_Stated goal_. Copy out the material from the line containing "The height and" through the line containing "click(x=11, y=167)", requests included, and shift every coordinate in the answers up by 47. Leave the pictures out.

_Material provided_.
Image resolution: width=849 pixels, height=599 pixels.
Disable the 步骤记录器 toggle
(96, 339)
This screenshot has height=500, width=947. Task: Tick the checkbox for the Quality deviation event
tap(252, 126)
--
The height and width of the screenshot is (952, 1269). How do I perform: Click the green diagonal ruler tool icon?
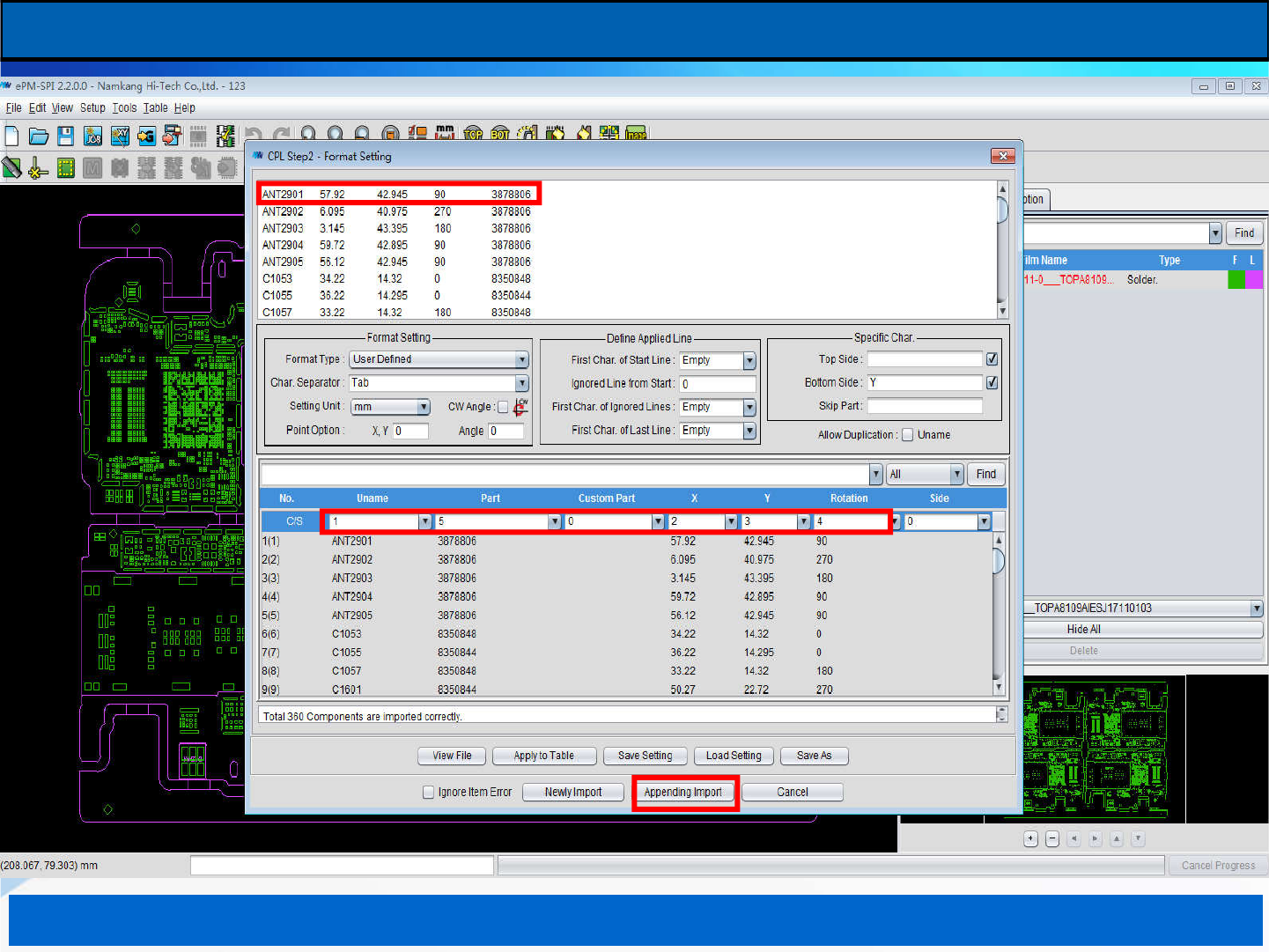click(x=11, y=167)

_Reply_.
The height and width of the screenshot is (952, 1269). How do I perform: Click the green diagonal ruler tool icon?
click(x=58, y=214)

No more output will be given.